Yeah, jokes, they're everywhere. They were dark, horrible, nasty people, even to their mums, but Mclusky were also a funny bunch of f**kers, that's for sure. 'Lightsabre Cocksucking Blues' is as deliberately, unashamedly offensive and vital as it gets, 'To Hell With Good Intentions' and its tales of taking "more drugs than a touring funk band" contains some of the greatest lyrics ever spat in to a microphone, and the cuckoo noises in the great lost single 'Without MSG I Am Nothing' are the one piece of light humour that takes away from what is otherwise the most sinister piece of rock 'n roll since Lou Reed told a bunch of kids their mum had just died and recorded their screams. And it's during said tune that suddenly one realises - shit - Mclusky were just about the catchiest band ever, too.

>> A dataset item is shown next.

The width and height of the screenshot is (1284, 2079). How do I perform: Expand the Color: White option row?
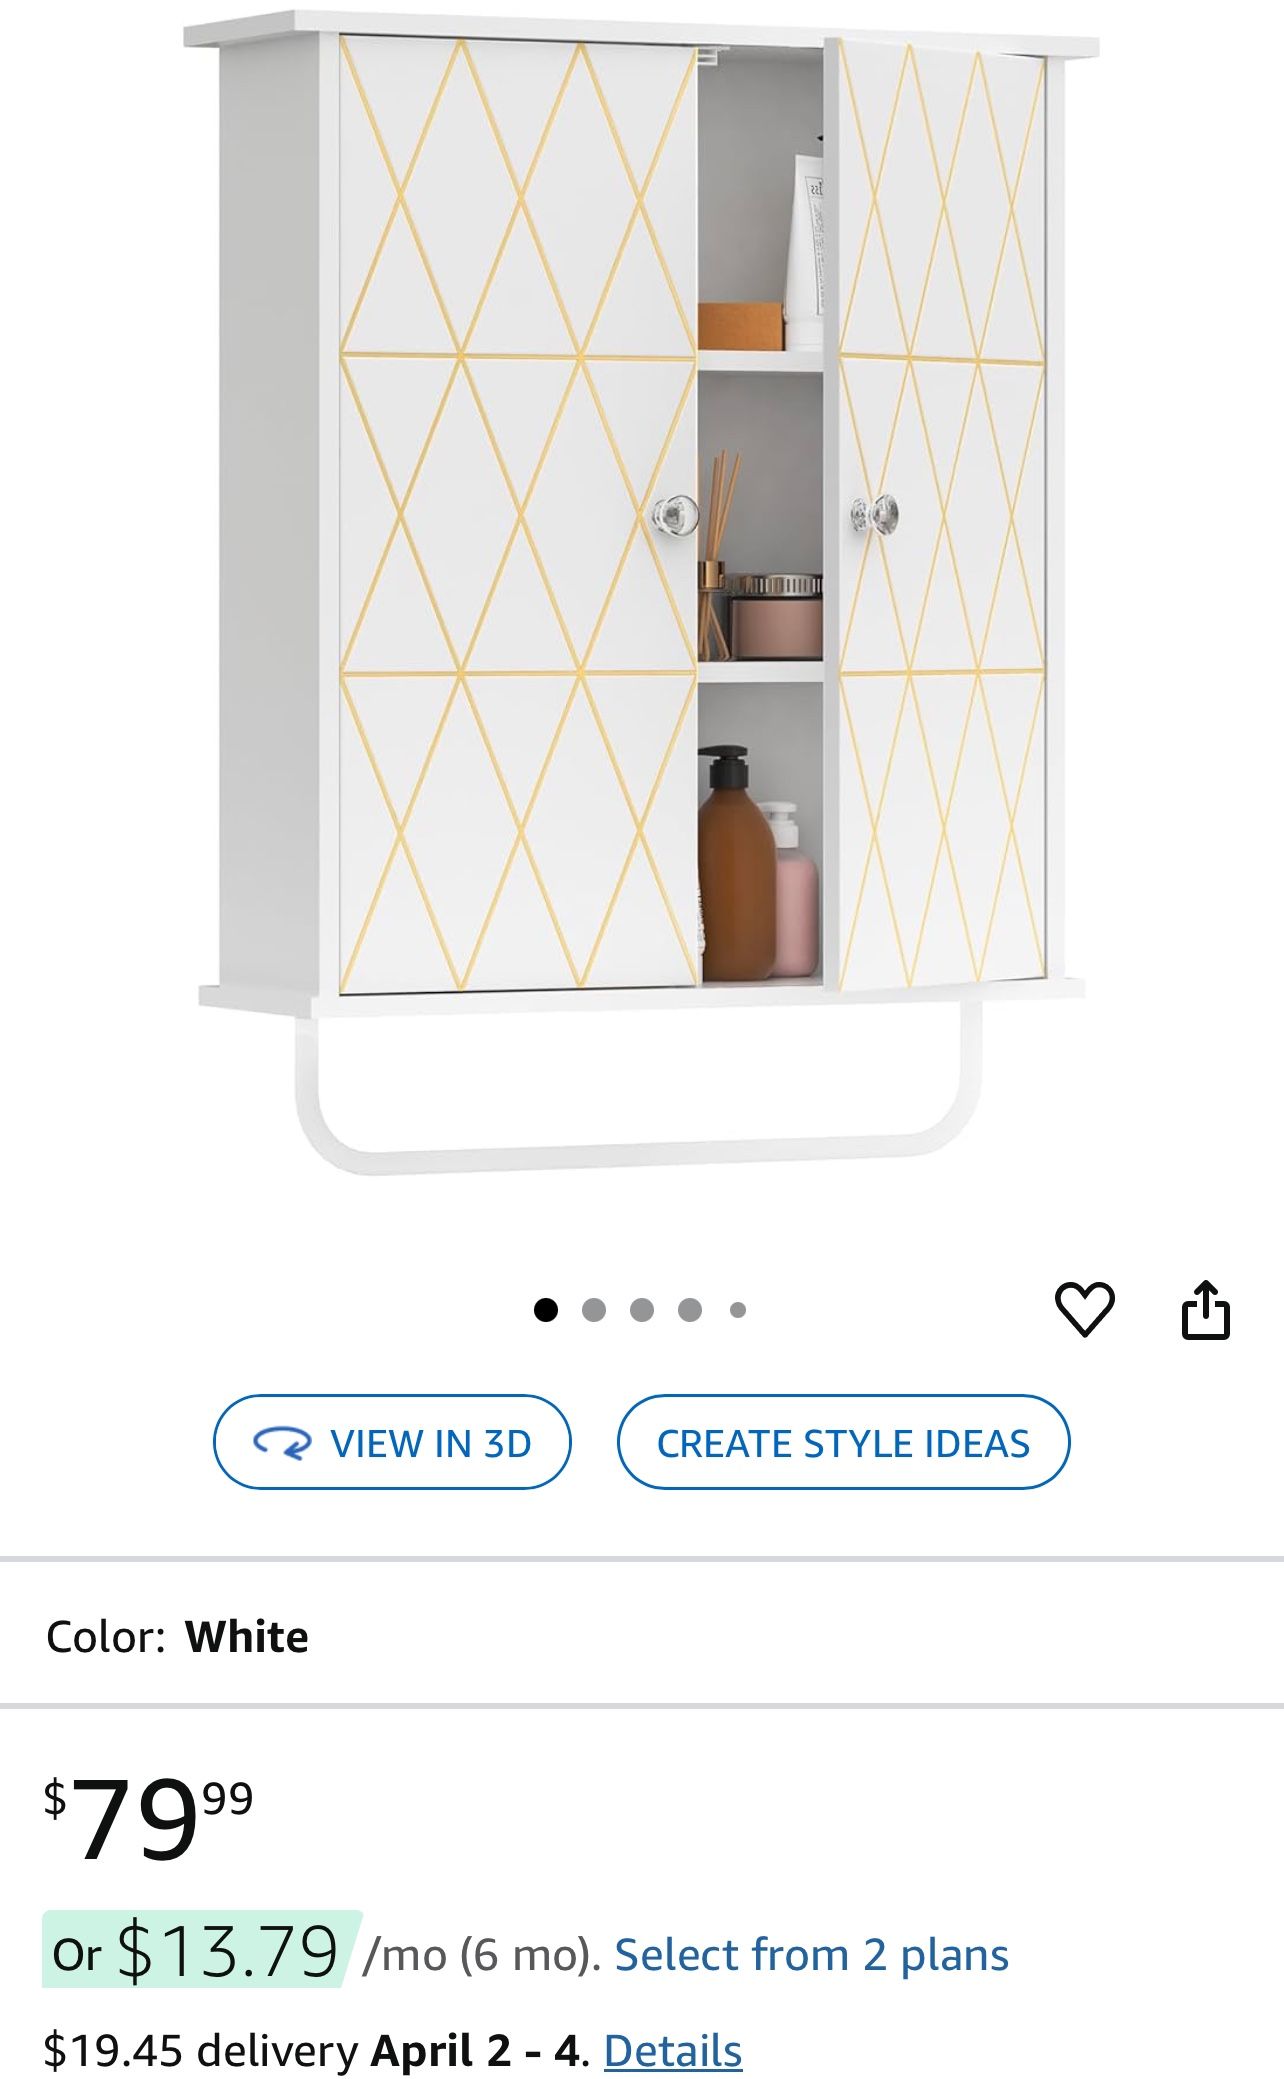pyautogui.click(x=642, y=1637)
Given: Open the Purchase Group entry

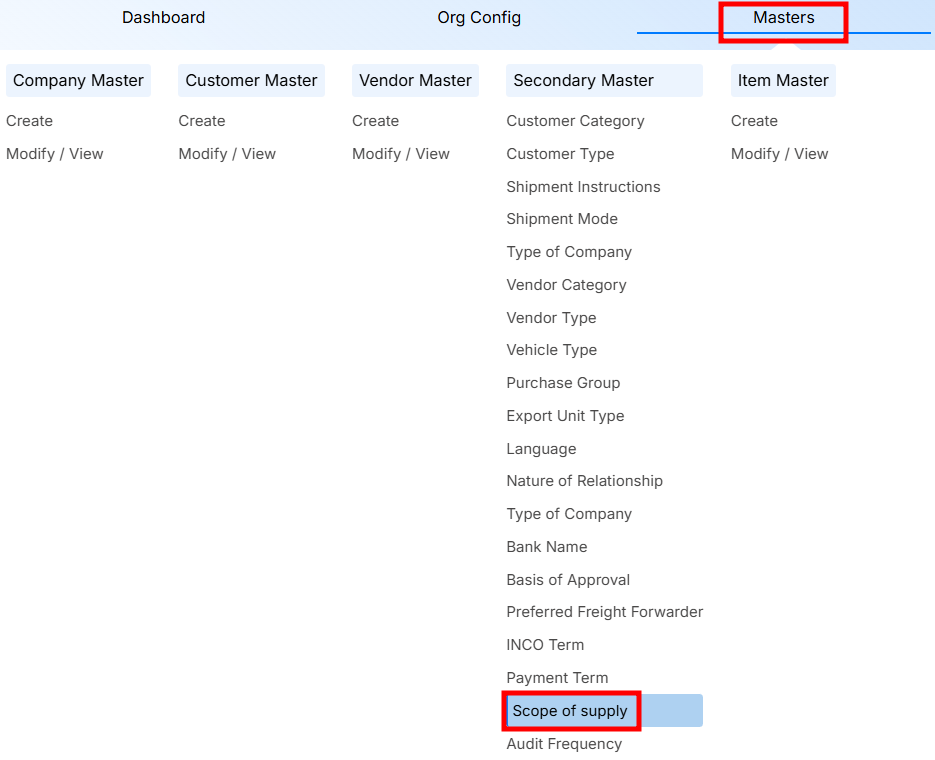Looking at the screenshot, I should coord(563,383).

Every critique of a truly decent retrospective attempt will end with readers being beseeched that they search out the actual albums if this is anything like their cup of tea, and this one is no different. Well, perhaps skip the first one, that still just sounds like a mess - its scratchy, half arsed efforts here not standing up to either middle or late period work. The rest of it is difficult to fault, the only virulent words you'll want to throw their way will be ones lambasting them for stopping just as they'd been releasing the best stuff they'd ever done. Hey, at least now they never get old, and leave us with this, a Mclusky greatest hits, a record as brilliant as the idea of it is both strange, and due to the necessary band implosion behind its being put together, a mighty shame.